From Our Print Archives

Use for the Microscope in MDx

Vol. 19 • Issue 11 • Page 12

The Molecular Edge

The demise of the microscope has been repeatedly predicted with each new and supposedly more quantitative technologic improvement, such as flow cytometry and immunohistochemistry. All have turned out to be useful adjunct techniques, but have not done much to replace basic morphologic examination.

Complementary Tools

Are molecular techniques going to replace the microscope in anatomic pathology? I believe this is highly unlikely and see the two areas as being more complementary than antagonistic.

First, microscopic examination of H&E tissue sections is actually quite useful for clinical diagnosis in the real world, and molecular testing is not needed for many common lesions such as basal cell or squamous cell carcinoma. In these cases, an H&E-stained slide, a microscope and a pathologist are all that is needed for a diagnosis.

Also, determining tumor margins and other spatial parameters, including depth of invasion in melanoma, are primarily done by morphologic examination and are important in determining patient prognosis and treatment. Therefore, while molecular testing gets a lot of press, many anatomic pathology labs send out less than 10% of their workload for molecular analysis. This percentage will no doubt increase over time, but histology will remain a relatively cheap, efficient method for tissue diagnosis of common lesions for the foreseeable future.

Second, without morphologic examination of tissue analyzed for molecular testing, the conclusions derived from molecular assays may be confusing or incorrect, since you do not know what you are analyzing-viable tumor, necrosis, normal tissue, stroma-or even whether the correct diagnosis is attached to the analyzed specimen. This is particularly true with solid tumor cases, where it is not unusual to receive a block of tissue without any tumor, with the wrong tumor diagnosis or of poor quality.

However, there are more complex cases where molecular testing is absolutely necessary for diagnosis or therapeutic prediction and histology alone cannot provide the answer. These include leukemic subclassifications, translocations in soft tissue tumors, mismatch repair mutation analysis in colon cancer, gene analysis profiles for lymphoma and breast cancer, and companion diagnostics such as FISH for HER2/neu amplification and KRAS mutation analysis. In these cases, the two techniques work together, as the molecular test is only relevant based on the morphologic classification of the tumor.

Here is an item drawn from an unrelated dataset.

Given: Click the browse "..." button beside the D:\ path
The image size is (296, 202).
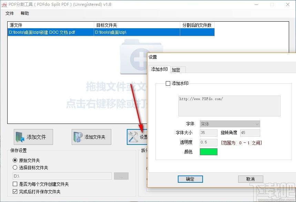Looking at the screenshot, I should [x=121, y=176].
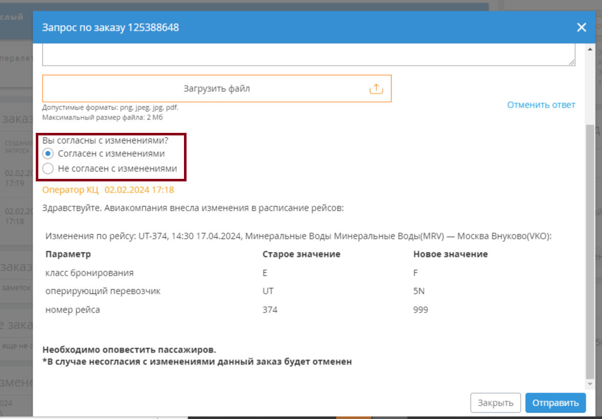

Molecular tests are not context-independent and are therefore not usually definitive alone for tumor classification, prognosis or predicting response to treatment. Apparently identical translocations, for instance,can be found in histologically different tumors, such as the EWS-ATF1 and EWS-CREB gene fusions found in both angiomatoid malignant fibrous histiocytoma and clear cell sarcoma. Hematopathology requires molecular testing to subclassify leukemia and myelodysplastic syndromes, but lymphomas can usually be diagnosed by histology and immunohistochemistry alone.

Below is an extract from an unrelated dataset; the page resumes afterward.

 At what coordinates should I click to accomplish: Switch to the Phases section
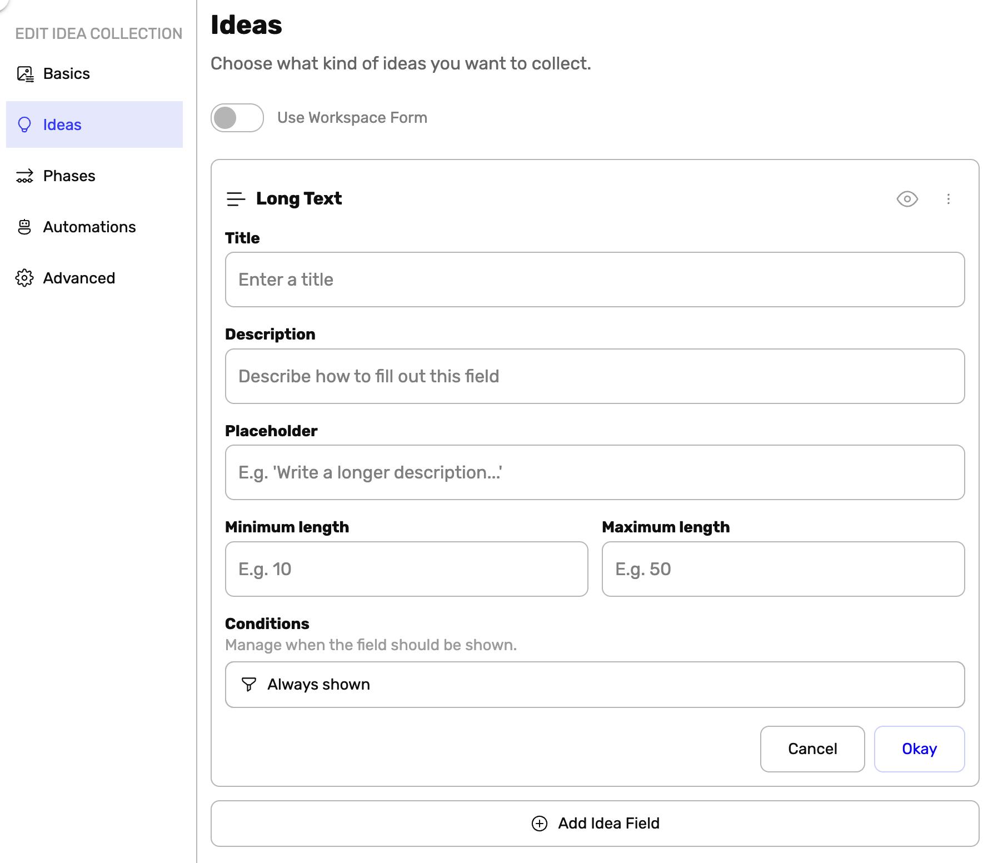[69, 176]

Genomic analysis signatures will not always predict prognosis without histology, even within a single prognostic group. One example is the basal-like breast carcinoma prognostic group considered to predict poor prognosis; however, this group contains adenoid cystic carcinoma, a subtype histologically distinct from other members of this group, with generally good prognosis.1

More Evidence for Interdependency

Perhaps the best argument for interdependency of molecular biology and microscopy, however, is that the two techniques give quite different data. Histologic exam is broad, going beyond tumor diagnosis to achieve an overall picture of disease pathophysiology in a specific tumor at a specific time-where is the tumor border? Is it pushing or infiltrative? How heterogeneous and anaplastic is the tumor? How much necrosis or apoptosis is present? Is there any inflammation and what type?

Molecular techniques are narrow but much more detailed and quantitative, able to identify what specific mutations are present and to what degree they are expressed.

If new molecular tests are developed that can be directly appreciated in the context of the tumor, more questions may be answered than by using either histology or molecular biology alone. The microscopic anatomy of the tumor gives vital spatial context for understanding the impact of molecular data. Which cell types carry the mutation or overexpression of protein? How do these relate to other proteins in the same or adjacent cells, and what signaling pathways may therefore be active? What subcellular compartment is the target protein expressed in, and how has that changed from where it is normally expressed?

Dr. Coberly is director, Department of Pathology, Amgen, San Francisco. Views are those of the author and do not reflect those of Amgen.


1. Weigelt B, et al. J Pathol 2010; 220:263-280.